• **GIVEN REQUEST**
Report each line in the rows below that contains the word "accomplish", copying every such line in full.

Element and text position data
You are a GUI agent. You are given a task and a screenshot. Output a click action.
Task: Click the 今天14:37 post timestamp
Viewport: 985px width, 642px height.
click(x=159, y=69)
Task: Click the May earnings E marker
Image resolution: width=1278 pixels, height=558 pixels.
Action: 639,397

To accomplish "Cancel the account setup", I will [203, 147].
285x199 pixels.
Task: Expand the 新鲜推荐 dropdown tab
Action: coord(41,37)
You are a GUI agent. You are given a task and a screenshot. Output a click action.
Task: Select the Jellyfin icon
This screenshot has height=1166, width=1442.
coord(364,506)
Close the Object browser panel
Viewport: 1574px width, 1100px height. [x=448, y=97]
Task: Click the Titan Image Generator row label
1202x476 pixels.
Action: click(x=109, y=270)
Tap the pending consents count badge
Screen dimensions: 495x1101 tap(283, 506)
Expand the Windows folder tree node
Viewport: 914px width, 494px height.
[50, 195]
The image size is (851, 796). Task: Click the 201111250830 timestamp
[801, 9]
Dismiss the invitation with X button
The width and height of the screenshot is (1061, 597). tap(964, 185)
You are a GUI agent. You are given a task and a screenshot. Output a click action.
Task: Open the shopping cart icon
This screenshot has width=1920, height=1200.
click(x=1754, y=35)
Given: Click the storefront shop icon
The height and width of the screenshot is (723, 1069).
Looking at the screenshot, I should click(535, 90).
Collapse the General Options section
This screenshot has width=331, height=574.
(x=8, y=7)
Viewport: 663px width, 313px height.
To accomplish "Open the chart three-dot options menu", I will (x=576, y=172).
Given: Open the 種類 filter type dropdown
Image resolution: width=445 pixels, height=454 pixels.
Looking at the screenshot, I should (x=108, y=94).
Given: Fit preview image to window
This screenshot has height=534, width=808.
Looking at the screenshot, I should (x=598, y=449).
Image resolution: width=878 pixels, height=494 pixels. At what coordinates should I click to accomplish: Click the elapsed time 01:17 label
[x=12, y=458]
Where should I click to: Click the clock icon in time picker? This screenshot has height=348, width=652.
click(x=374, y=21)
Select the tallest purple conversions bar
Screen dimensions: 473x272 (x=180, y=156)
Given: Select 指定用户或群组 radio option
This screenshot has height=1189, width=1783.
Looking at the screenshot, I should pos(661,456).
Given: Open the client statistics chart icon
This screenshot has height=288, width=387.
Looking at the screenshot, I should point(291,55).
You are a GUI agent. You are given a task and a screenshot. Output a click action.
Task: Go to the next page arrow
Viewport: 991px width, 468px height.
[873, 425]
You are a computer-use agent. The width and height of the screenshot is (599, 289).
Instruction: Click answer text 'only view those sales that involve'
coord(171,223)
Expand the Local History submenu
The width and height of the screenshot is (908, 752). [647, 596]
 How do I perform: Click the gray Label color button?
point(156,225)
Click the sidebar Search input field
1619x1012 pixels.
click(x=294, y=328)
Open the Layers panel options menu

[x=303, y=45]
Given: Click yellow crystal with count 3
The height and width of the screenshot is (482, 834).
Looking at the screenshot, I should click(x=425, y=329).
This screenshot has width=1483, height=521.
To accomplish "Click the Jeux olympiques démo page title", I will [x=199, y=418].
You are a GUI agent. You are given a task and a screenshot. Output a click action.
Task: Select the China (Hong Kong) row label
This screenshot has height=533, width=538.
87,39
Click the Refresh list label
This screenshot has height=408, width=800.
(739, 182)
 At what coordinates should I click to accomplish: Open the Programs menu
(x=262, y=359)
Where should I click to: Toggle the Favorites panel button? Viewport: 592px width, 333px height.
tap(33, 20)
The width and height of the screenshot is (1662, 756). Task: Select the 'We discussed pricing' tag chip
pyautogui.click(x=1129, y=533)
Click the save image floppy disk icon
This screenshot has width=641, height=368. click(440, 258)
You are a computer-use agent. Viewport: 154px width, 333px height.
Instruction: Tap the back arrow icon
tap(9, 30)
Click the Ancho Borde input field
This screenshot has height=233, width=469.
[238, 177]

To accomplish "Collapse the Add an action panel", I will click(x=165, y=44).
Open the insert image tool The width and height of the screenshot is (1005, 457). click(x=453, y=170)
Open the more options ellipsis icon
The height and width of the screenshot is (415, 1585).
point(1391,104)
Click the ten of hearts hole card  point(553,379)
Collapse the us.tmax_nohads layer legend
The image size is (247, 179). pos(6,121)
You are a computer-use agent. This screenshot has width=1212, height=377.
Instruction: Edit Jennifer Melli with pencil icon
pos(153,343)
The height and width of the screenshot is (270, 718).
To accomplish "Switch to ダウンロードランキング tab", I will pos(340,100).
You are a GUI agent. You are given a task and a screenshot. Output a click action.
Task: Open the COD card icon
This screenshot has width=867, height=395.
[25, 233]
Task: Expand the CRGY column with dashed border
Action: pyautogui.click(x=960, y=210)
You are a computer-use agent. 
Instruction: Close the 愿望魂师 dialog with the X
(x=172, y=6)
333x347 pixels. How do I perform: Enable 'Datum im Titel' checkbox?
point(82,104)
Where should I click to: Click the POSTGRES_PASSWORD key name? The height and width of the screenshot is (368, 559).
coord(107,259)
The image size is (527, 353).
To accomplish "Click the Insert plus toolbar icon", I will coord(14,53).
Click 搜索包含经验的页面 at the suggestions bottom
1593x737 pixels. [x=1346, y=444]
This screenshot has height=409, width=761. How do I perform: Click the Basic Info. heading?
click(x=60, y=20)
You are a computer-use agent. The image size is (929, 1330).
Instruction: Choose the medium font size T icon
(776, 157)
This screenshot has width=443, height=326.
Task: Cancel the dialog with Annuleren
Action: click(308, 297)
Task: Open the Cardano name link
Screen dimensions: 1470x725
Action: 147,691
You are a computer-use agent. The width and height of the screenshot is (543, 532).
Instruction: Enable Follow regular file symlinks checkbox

• **FINISHED EXERCISE**
To accomplish "Cancel the account setup", I will [203, 147].
To accomplish "Open the chart three-dot options menu", I will (x=576, y=172).
Image resolution: width=878 pixels, height=494 pixels. At what coordinates should I click to accomplish: Click the elapsed time 01:17 label
To accomplish "Click the Jeux olympiques démo page title", I will [x=199, y=418].
 At what coordinates should I click to accomplish: Open the Programs menu
To accomplish "Collapse the Add an action panel", I will click(x=165, y=44).
To accomplish "Switch to ダウンロードランキング tab", I will pos(340,100).
To accomplish "Click the Insert plus toolbar icon", I will coord(14,53).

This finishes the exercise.